Circonstance : Réunion du Forum Innovation et Entreprise à Paris septembre 1994

Média : Le Figaro

Texte intégral

"Il n'y a pas, par nature, de candidat de l'UDF ou du RPR"

À la veille du Forum Innovation et Entreprise qu'il clôture demain aux côtés de Jacques Chirac, le ministre de l'industrie souligne : "ne cherchez pas d'allégeance là où il y a indépendance".

Président du mouvement idées Actions et ministre des Entreprises, Alain Madelin a semblé ces derniers temps pencher en faveur de la candidature de Jacques Chirac dont il partage certaines thèses et dont il apprécie "les qualités humaines et l'énergie". Sa présence à l'université d'été du RPR, son discours sur la réforme et le fait qu'il soit demain aux côtés de Jacques Chirac, lors du forum Innovation Entreprise, laissant penser que ce ministre d'Édouard Balladur serait plutôt chiraquien. Y'a-t-il un axe Chirac-Madelin ? Le ministre des Entreprises répond au Figaro.

Le Figaro : Où en est votre association Idées Actions ? Pourquoi et pour qui travaille-t-elle ?

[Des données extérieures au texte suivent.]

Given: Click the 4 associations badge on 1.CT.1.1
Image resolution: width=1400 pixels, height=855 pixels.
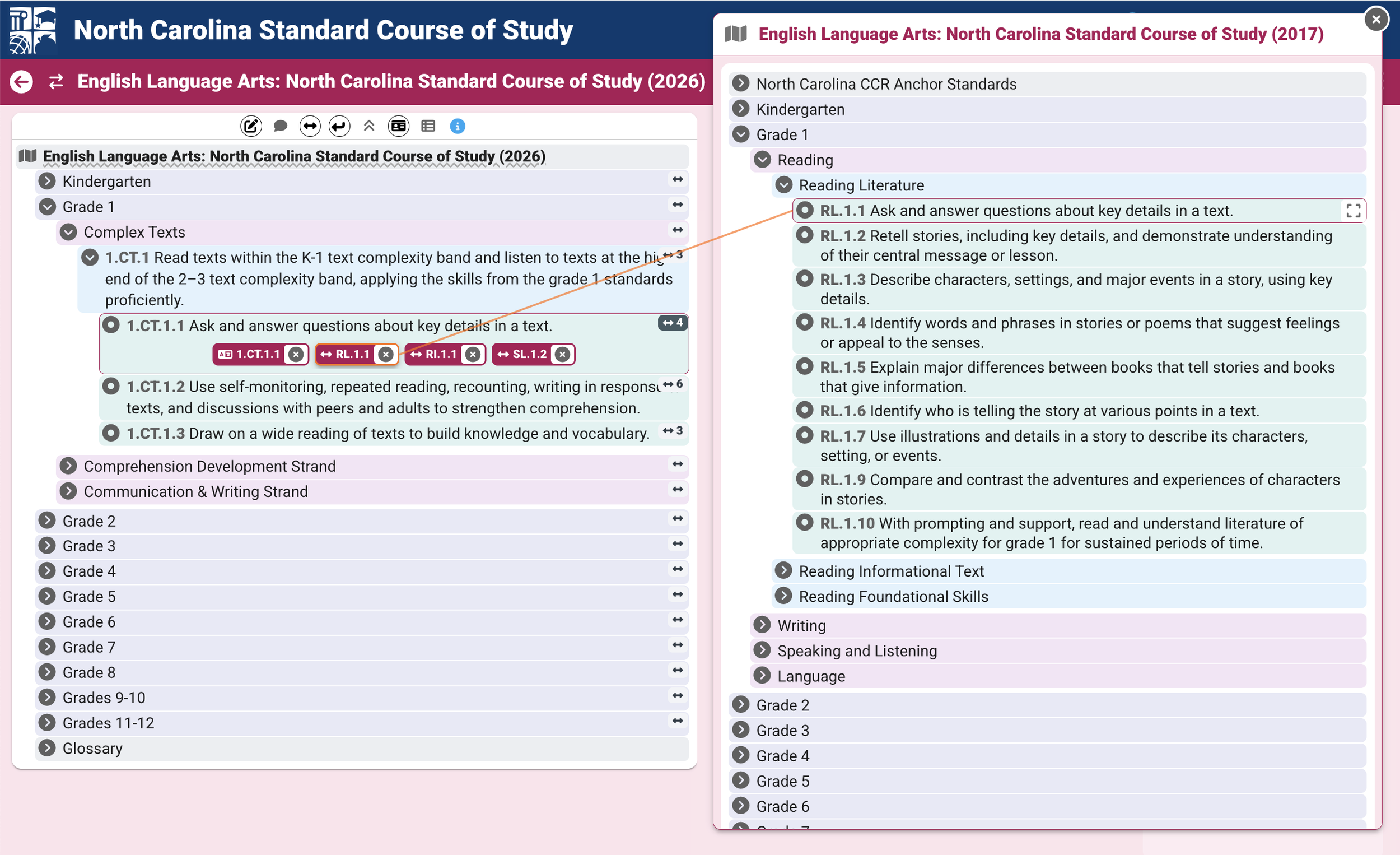Looking at the screenshot, I should point(673,322).
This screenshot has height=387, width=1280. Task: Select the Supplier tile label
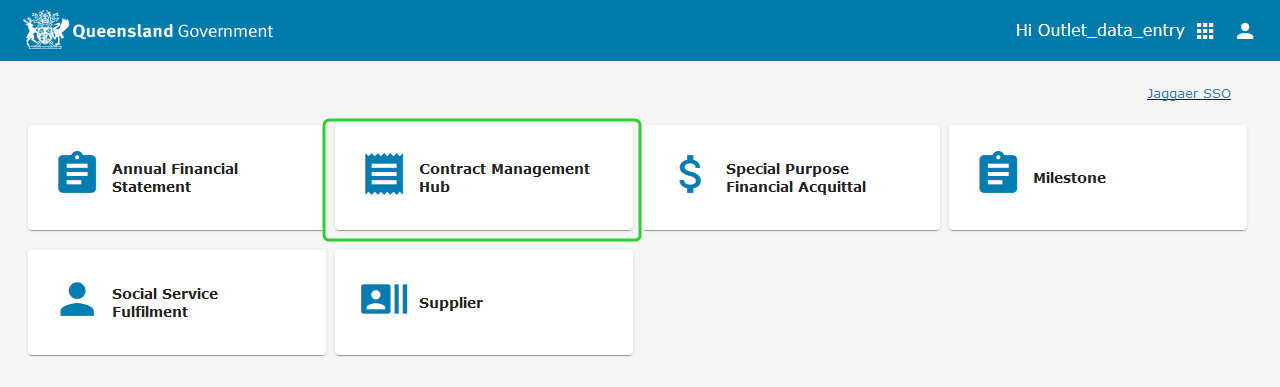click(x=451, y=303)
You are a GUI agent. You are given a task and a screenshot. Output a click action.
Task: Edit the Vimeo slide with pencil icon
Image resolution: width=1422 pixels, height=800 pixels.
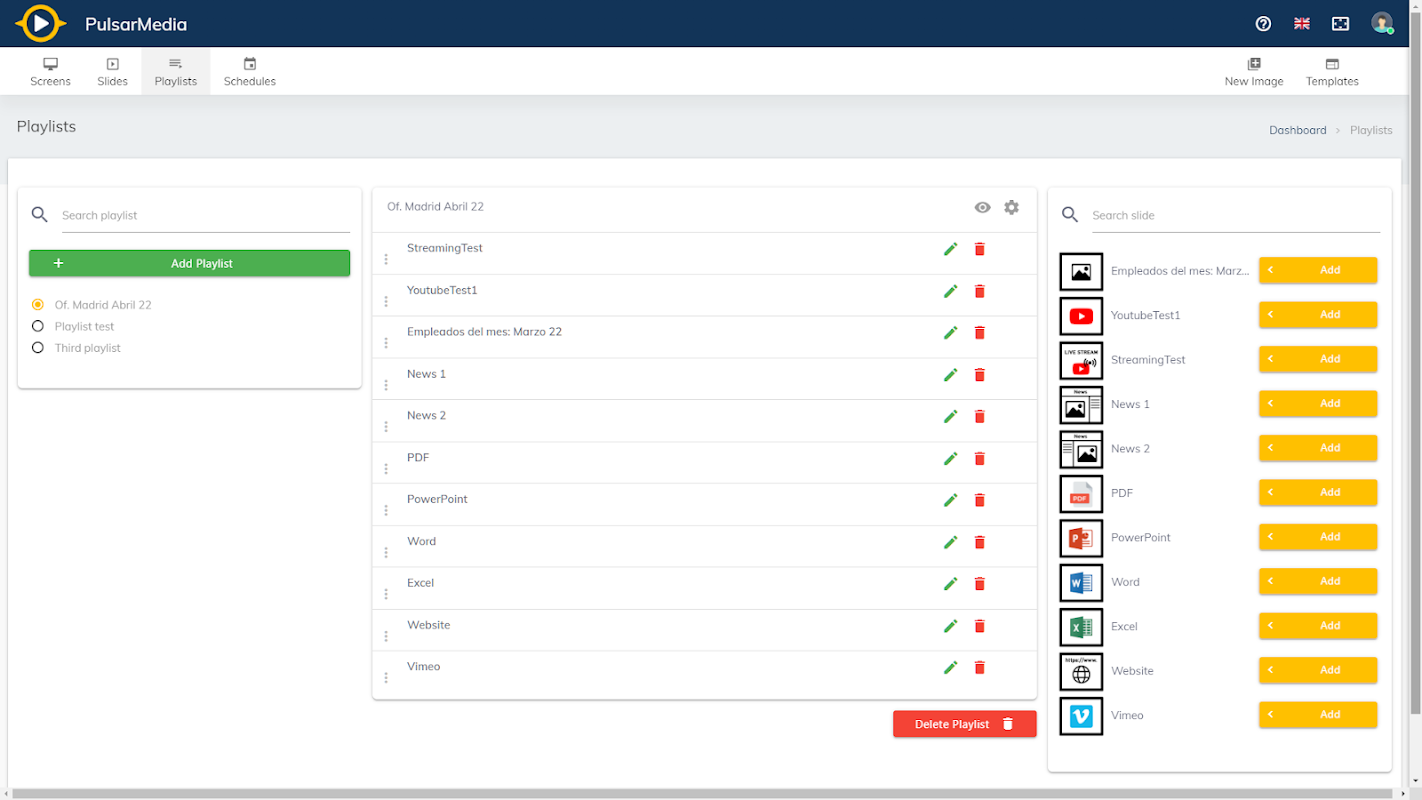[950, 667]
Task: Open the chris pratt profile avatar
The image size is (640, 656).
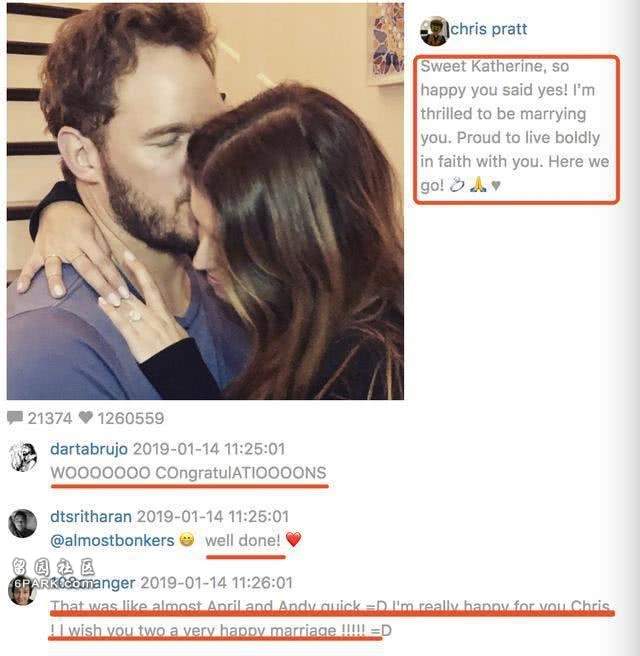Action: point(434,31)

Alain Madelin : Idées Actions a bien travaillé depuis quelques mois. Nous avons à l'heure actuelle une centaine de cercles en province, une trentaine de cercles de réflexions et déjà 190 parlementaires se sont associés à nos travaux. Nous livrerons nos réflexions et propositions lors de notre première convention nationale qui se tiendra le 12 octobre à Paris. Avec Idées Actions, nous voulons répondre à la question : un président pour quoi faire ? Et seulement à cette question en toute indépendance ? Quant au choix des personnes, il ne relève pas d'Idées Actions. En effet, notre mouvement se situe par nature au cœur de l'union de la majorité ; on y côtoie autant d'UDF que de RPR et chacun y est libre de choisir son candidat. Notre force, c'est justement cette diversité. Notre force c'est aussi l'engagement de la société civile pour réformer, quitte à bousculer les forces du statu quo et un certain establishment.

Le Figaro : Votre présence à l'université d'été du RPR, votre discours sur la nécessaire rupture sociale et enfin le fait que vous soyez demain aux côtés de Jacques Chirac laissent cependant supposer que vous avez choisi votre candidat. Alors y a-t-il un axe Chirac-Madelin ?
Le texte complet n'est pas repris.